=== Input material ===
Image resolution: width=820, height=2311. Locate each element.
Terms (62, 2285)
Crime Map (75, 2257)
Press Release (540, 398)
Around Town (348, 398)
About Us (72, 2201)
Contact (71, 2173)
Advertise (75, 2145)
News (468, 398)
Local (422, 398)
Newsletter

=== About this exercise ===
Make an exact copy of all the lines above.

=== Task result ===
Image resolution: width=820, height=2311. Locate each element.
Terms (62, 2285)
Crime Map (75, 2257)
Press Release (540, 398)
Around Town (348, 398)
About Us (72, 2201)
Contact (71, 2173)
Advertise (75, 2145)
News (468, 398)
Local (422, 398)
Newsletter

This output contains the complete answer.